Start of EXTRACTED RECORDS

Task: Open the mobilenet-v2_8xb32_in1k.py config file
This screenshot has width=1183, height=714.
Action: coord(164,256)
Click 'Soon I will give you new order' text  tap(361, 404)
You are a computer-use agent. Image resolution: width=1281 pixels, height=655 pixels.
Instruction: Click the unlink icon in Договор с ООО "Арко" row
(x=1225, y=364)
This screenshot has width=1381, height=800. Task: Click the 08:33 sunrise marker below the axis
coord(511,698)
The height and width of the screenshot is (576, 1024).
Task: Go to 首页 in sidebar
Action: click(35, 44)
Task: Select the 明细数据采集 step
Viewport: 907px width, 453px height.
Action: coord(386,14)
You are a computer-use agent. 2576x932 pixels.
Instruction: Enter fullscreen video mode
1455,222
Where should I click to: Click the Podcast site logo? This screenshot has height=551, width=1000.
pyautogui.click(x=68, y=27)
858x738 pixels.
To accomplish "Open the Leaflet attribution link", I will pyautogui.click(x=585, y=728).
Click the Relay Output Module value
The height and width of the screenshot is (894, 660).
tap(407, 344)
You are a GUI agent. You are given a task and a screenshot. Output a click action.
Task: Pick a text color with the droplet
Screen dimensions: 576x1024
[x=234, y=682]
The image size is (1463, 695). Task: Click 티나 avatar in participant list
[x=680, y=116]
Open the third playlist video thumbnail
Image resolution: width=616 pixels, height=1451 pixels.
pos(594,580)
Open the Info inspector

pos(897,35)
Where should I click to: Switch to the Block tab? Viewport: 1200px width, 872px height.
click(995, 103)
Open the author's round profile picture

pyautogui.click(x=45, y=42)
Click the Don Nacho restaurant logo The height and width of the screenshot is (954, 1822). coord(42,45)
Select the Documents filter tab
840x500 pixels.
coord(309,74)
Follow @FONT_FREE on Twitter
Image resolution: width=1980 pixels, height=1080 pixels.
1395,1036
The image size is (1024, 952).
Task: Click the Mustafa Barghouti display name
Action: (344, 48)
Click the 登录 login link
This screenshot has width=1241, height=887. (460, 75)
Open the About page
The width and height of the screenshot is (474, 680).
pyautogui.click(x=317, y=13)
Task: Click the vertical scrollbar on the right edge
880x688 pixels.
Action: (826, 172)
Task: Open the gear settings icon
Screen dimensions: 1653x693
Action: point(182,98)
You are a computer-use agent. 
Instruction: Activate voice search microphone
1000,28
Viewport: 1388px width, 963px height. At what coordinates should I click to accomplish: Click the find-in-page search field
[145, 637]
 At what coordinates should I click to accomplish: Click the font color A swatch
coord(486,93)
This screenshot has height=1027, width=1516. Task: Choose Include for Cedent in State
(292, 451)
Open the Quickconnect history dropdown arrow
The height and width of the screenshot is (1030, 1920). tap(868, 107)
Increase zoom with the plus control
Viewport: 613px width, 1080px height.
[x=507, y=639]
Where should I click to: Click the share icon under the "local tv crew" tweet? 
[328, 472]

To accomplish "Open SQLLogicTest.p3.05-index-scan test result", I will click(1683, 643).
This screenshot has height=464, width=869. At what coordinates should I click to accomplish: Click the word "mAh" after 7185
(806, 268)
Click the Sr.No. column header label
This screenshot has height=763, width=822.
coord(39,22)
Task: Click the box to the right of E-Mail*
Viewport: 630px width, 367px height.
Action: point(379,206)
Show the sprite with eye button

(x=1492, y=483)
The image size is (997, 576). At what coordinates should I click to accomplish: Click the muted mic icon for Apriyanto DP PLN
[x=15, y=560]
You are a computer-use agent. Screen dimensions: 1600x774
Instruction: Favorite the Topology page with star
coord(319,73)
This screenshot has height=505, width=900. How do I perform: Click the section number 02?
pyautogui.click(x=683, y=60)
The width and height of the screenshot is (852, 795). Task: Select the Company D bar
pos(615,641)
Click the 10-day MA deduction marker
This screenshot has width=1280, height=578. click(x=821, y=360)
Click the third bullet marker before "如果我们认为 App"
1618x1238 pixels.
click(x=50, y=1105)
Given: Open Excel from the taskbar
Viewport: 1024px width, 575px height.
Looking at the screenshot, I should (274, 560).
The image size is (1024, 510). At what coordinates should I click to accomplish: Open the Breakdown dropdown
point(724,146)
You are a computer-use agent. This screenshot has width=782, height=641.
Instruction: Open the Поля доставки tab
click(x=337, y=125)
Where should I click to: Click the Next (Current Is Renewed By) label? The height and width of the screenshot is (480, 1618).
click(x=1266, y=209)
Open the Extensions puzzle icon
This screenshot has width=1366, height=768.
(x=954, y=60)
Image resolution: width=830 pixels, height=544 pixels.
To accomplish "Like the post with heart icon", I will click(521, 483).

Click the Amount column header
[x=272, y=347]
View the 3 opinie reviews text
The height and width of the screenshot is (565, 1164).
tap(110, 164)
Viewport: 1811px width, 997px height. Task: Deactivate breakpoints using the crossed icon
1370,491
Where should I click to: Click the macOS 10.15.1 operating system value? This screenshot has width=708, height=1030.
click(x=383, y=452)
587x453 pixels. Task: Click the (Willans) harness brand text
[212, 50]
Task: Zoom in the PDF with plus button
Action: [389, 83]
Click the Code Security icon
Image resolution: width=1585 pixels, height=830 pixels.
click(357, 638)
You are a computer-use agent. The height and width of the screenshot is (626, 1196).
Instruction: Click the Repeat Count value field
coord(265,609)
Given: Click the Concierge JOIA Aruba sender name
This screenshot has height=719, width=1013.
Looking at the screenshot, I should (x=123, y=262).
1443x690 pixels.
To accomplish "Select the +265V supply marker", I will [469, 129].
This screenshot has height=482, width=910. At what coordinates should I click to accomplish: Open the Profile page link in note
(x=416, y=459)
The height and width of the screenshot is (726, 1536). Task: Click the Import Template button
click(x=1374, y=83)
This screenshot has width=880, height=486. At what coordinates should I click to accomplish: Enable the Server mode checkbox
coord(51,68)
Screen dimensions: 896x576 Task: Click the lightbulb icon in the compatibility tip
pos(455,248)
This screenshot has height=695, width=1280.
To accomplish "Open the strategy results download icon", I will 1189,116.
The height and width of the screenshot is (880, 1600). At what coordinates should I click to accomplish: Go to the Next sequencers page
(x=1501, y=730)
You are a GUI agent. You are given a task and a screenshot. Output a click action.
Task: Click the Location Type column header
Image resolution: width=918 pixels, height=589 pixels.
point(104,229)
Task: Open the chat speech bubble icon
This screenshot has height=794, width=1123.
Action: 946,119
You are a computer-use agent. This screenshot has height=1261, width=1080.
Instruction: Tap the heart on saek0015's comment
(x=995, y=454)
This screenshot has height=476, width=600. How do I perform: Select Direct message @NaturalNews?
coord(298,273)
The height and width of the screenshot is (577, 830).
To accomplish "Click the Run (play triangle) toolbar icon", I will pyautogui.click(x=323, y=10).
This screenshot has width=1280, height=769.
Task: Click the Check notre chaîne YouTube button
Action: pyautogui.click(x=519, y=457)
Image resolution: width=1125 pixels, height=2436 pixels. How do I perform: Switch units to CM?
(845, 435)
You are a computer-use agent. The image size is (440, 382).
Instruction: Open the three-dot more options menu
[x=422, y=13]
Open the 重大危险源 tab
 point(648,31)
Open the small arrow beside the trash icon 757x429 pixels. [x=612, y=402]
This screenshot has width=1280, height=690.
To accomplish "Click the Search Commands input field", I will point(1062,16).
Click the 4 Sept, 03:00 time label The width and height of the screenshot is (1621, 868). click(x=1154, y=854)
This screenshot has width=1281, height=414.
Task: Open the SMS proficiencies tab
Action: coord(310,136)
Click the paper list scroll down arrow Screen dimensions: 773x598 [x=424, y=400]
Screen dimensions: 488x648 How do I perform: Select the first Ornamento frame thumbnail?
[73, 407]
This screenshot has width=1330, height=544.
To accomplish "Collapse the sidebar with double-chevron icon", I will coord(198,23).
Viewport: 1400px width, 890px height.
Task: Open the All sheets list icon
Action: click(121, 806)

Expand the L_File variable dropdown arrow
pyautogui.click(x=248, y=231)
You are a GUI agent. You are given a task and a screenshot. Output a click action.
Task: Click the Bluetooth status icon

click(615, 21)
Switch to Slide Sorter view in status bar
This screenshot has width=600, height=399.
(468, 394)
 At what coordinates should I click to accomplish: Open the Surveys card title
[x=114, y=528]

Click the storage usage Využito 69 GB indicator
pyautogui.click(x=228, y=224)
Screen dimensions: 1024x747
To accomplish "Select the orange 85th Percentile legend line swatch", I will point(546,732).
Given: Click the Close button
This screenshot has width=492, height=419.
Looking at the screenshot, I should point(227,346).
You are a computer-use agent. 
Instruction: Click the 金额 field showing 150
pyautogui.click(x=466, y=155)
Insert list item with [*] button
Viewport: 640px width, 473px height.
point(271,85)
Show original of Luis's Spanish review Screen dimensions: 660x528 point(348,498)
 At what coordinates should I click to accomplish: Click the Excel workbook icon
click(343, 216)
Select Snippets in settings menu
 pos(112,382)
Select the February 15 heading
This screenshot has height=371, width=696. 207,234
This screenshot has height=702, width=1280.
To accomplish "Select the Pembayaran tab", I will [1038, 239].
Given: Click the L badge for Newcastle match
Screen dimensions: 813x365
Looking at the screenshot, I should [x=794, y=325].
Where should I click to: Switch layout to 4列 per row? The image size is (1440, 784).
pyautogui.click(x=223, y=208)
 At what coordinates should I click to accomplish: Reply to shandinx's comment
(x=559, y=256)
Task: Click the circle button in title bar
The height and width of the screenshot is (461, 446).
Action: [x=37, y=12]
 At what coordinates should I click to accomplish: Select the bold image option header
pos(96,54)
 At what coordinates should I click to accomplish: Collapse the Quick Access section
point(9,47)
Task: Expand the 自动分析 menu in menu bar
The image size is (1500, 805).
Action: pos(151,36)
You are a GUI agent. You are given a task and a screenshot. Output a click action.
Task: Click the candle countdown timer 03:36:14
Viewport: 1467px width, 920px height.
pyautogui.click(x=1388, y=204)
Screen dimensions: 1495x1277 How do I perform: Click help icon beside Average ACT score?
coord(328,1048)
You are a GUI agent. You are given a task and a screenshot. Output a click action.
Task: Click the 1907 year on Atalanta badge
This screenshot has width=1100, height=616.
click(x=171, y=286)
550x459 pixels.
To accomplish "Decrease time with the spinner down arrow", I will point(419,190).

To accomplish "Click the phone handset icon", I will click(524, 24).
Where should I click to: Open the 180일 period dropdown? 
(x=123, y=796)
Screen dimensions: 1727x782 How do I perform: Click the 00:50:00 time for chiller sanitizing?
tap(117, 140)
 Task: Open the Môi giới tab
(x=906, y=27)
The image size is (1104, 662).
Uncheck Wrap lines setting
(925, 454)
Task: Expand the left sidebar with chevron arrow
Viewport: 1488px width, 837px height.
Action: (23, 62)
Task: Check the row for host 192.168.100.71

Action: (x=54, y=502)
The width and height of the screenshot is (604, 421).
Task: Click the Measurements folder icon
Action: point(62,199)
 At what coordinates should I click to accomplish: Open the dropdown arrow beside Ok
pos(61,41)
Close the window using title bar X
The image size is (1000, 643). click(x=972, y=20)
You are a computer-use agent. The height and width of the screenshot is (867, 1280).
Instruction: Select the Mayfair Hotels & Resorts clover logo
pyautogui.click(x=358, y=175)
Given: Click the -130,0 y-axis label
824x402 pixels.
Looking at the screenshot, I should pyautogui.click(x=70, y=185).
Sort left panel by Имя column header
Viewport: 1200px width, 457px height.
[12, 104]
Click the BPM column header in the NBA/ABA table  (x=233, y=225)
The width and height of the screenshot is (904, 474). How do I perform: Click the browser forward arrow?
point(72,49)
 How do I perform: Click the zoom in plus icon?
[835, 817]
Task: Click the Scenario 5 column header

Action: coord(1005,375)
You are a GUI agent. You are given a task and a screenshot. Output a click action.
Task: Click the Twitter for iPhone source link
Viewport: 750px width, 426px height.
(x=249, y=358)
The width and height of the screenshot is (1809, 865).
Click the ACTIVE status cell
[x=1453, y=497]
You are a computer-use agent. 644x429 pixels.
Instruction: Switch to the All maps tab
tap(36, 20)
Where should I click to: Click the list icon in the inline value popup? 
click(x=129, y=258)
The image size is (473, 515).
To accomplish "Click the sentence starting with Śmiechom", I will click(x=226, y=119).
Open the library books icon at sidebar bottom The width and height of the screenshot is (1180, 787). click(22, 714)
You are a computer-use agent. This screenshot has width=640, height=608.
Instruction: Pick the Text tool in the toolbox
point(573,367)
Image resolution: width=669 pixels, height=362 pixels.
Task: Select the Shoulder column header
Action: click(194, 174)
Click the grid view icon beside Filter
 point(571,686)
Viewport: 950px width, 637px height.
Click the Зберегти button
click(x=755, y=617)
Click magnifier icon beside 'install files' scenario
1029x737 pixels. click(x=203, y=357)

End of EXTRACTED RECORDS

- [TASK TO COMPLETE]: Would you please copy exactly the part of the entries above that begins at the line containing "Given: Open Excel from the taskbar" and ends at the line containing "Image resolution: width=830", both lines included?

- [WRITTEN SOLUTION]:
Given: Open Excel from the taskbar
Viewport: 1024px width, 575px height.
Looking at the screenshot, I should (274, 560).
The image size is (1024, 510). At what coordinates should I click to accomplish: Open the Breakdown dropdown
point(724,146)
You are a computer-use agent. This screenshot has width=782, height=641.
Instruction: Open the Поля доставки tab
click(x=337, y=125)
Where should I click to: Click the Next (Current Is Renewed By) label? The height and width of the screenshot is (480, 1618).
click(x=1266, y=209)
Open the Extensions puzzle icon
This screenshot has width=1366, height=768.
(x=954, y=60)
Image resolution: width=830 pixels, height=544 pixels.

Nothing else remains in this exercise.